Exercise → An exact copy is needed of the lines from the one that contains "Task: Click the left arrow back square button" through the final line of the data below, with pictures left out.

Screenshot grounding data:
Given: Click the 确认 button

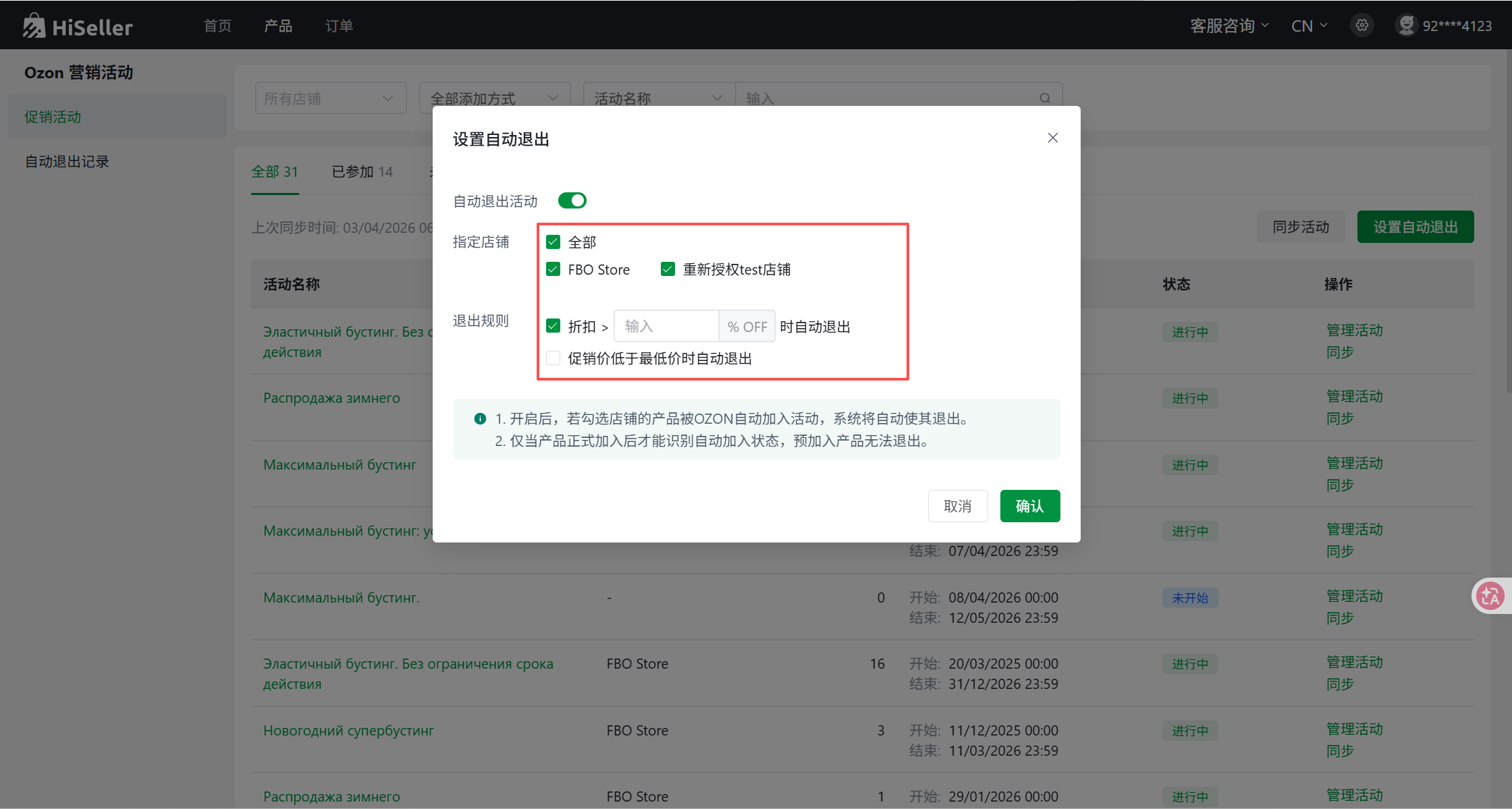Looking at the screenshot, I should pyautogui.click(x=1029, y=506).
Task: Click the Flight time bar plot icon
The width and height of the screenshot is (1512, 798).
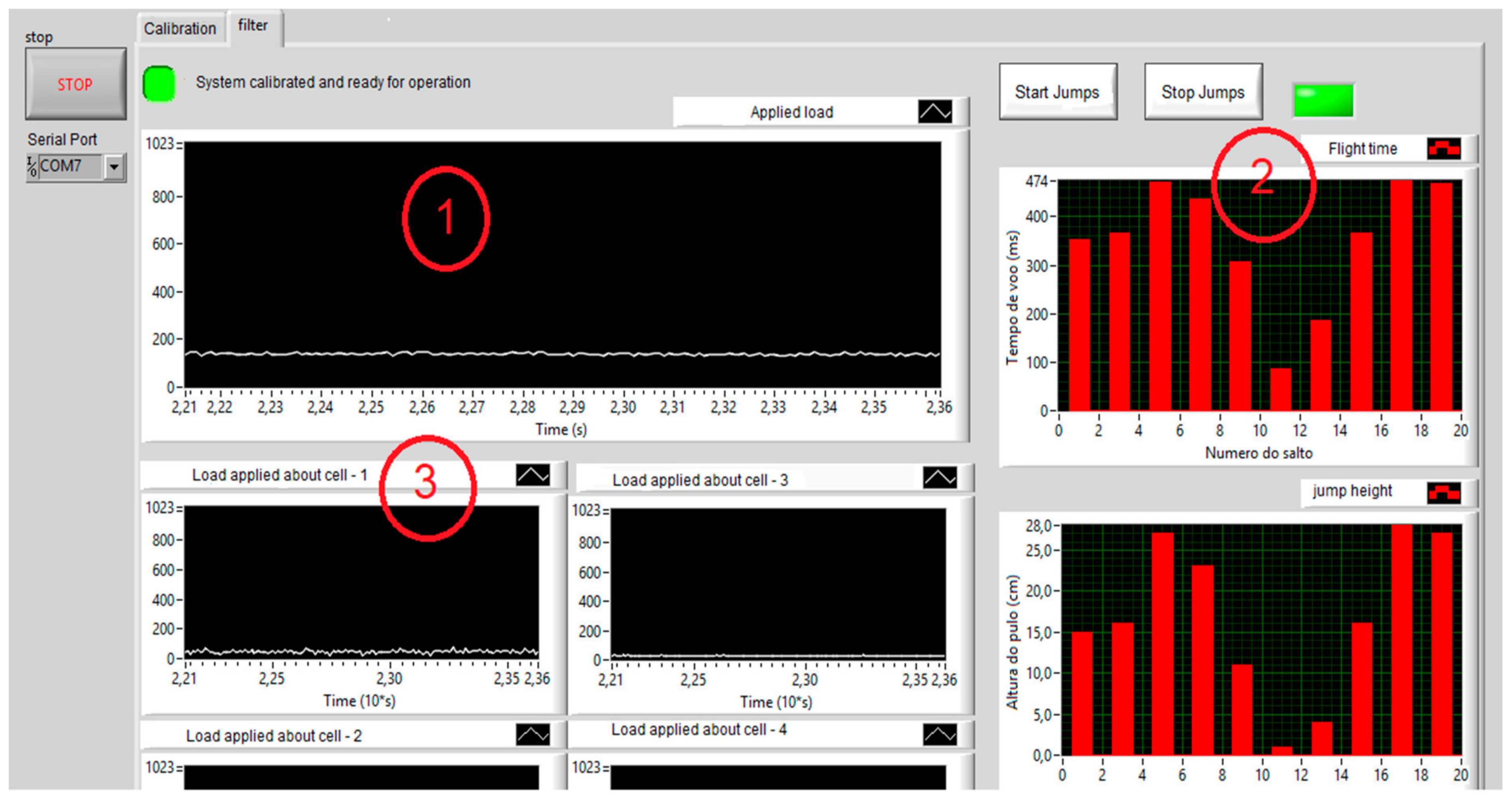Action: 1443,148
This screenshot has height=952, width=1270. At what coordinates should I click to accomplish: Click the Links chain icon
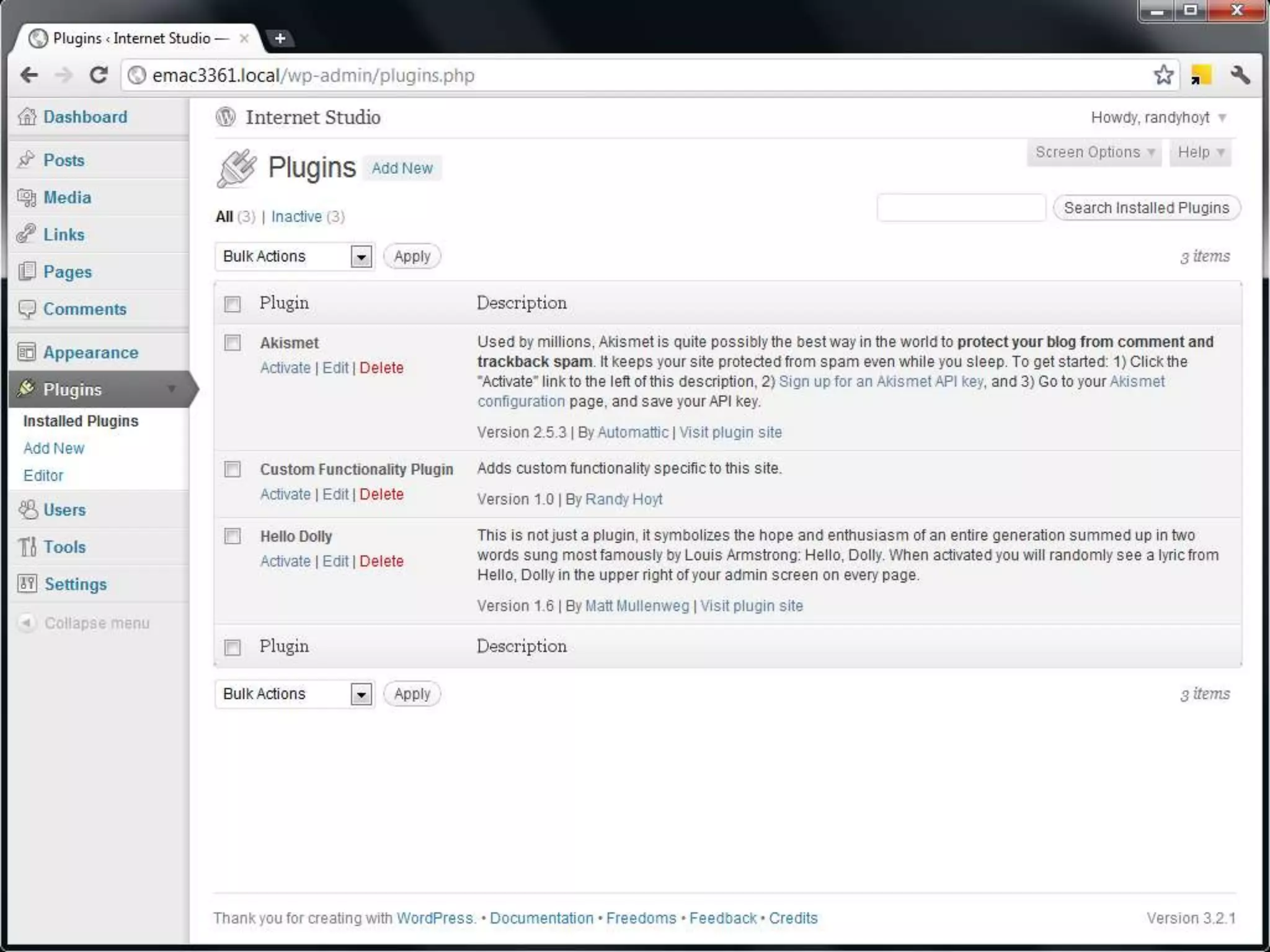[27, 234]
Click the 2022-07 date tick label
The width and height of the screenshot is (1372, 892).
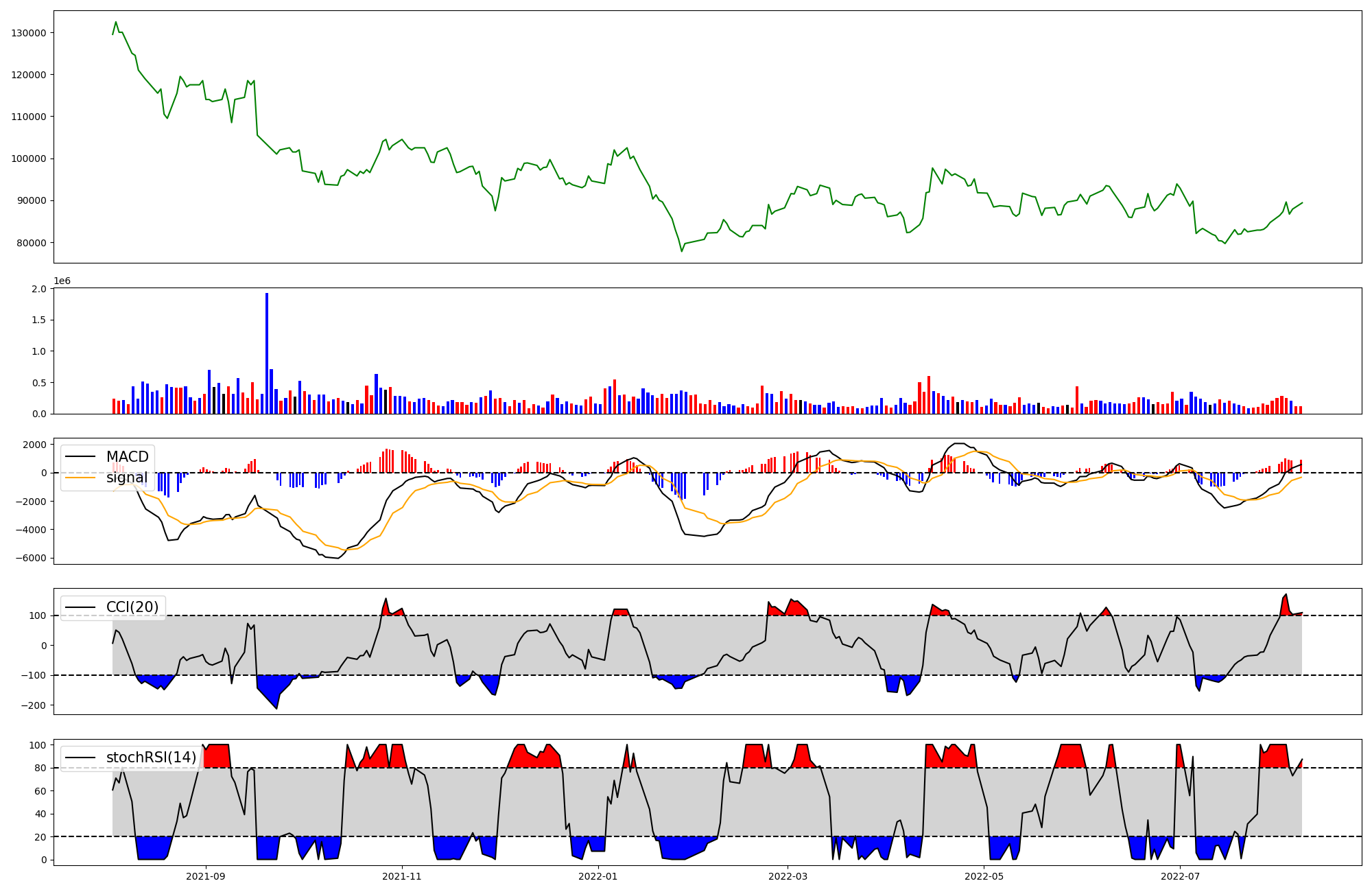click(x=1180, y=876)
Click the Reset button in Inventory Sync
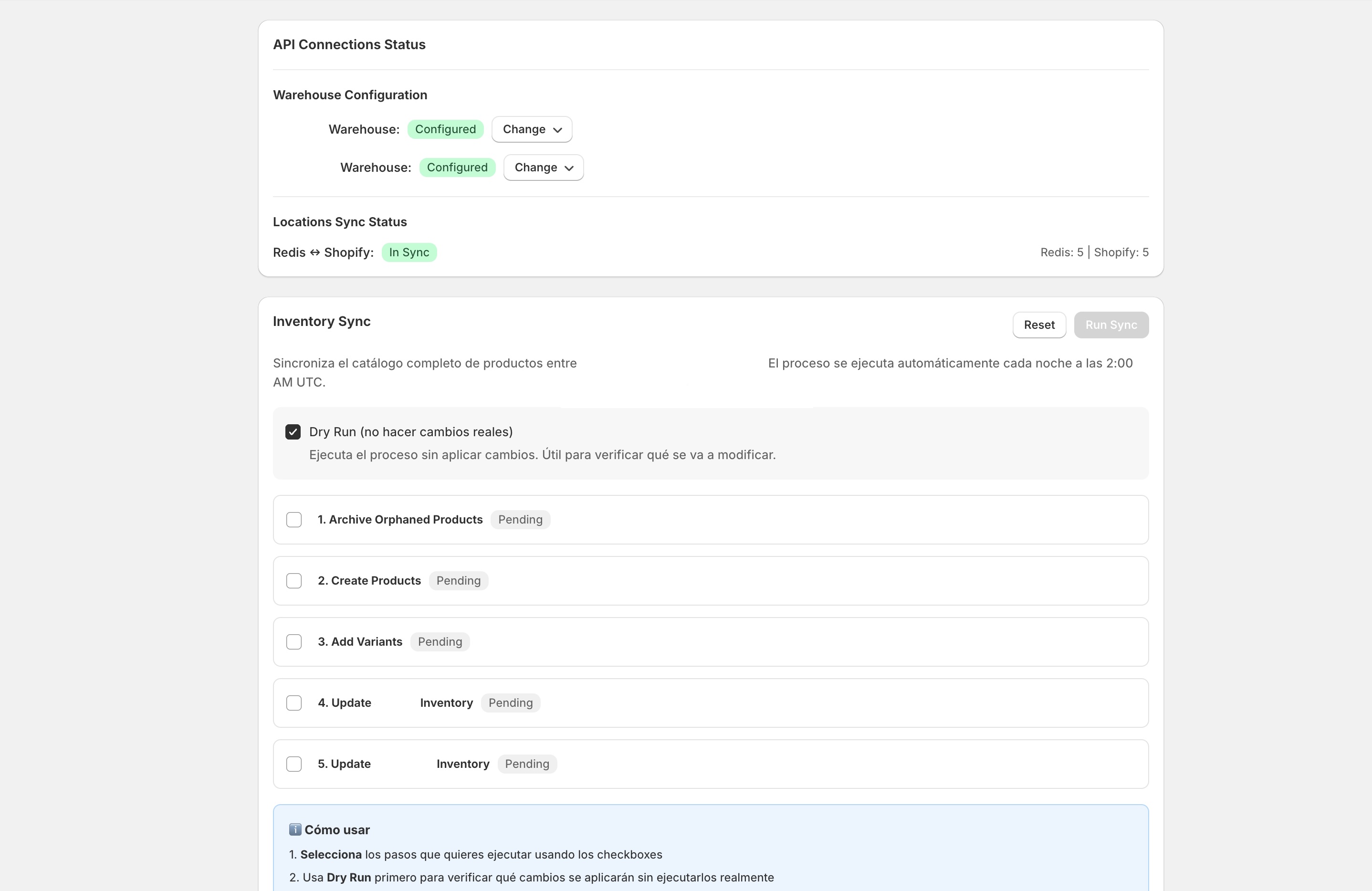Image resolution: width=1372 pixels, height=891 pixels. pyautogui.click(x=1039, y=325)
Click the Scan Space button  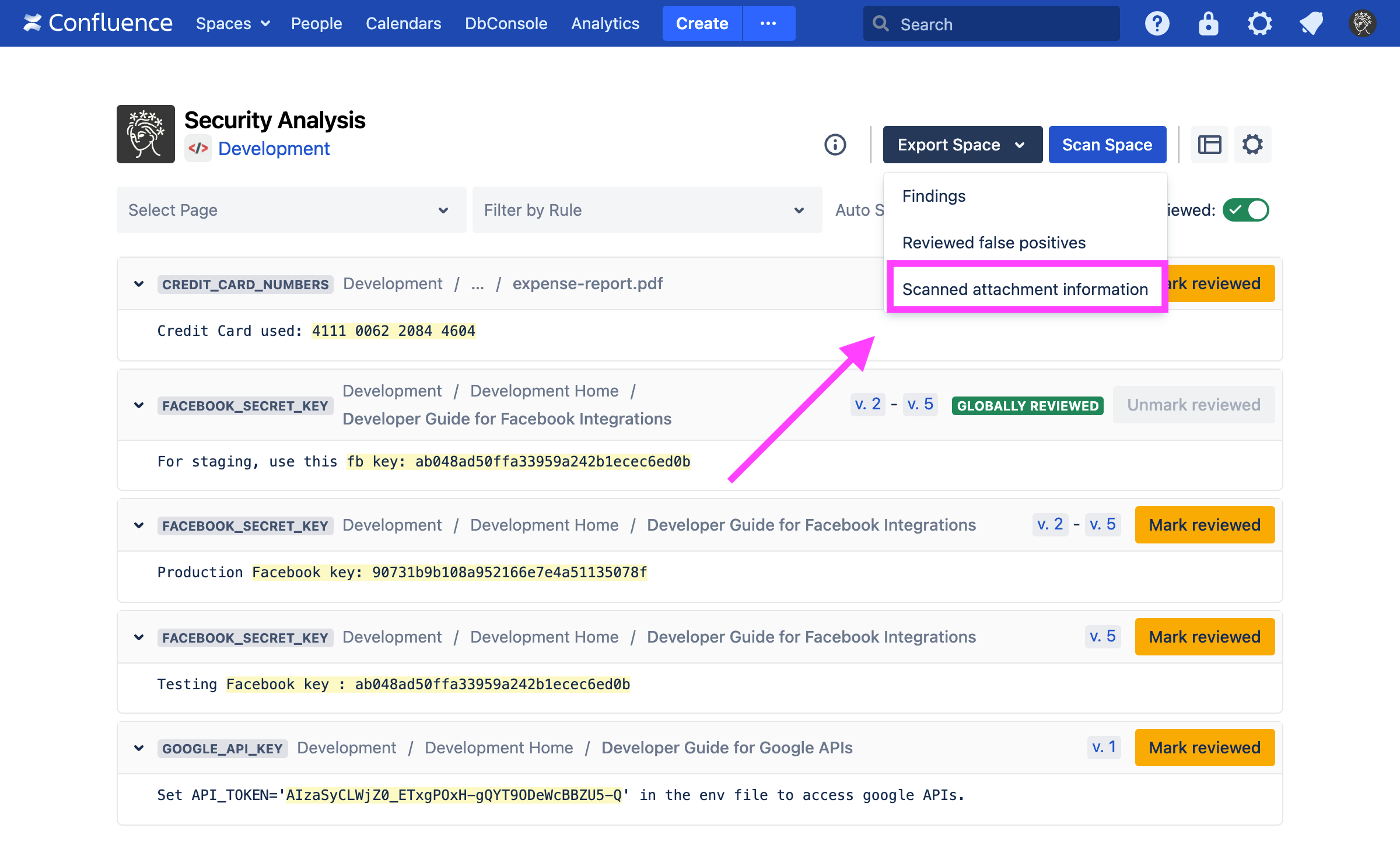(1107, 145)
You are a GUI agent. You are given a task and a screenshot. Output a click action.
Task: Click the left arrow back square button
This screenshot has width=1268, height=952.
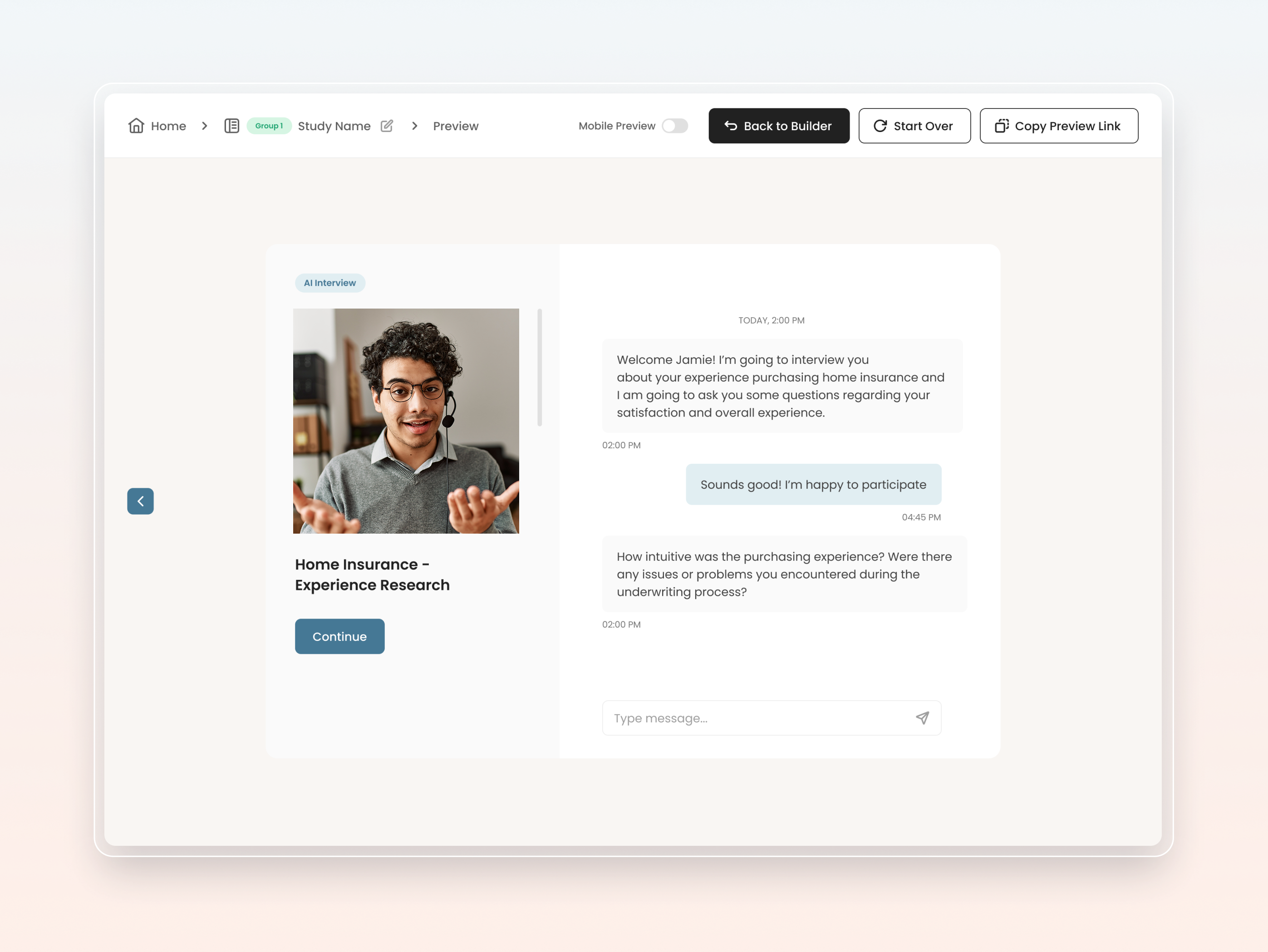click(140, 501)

Solution →
Task: Click the left arrow back square button
This screenshot has width=1268, height=952.
click(140, 501)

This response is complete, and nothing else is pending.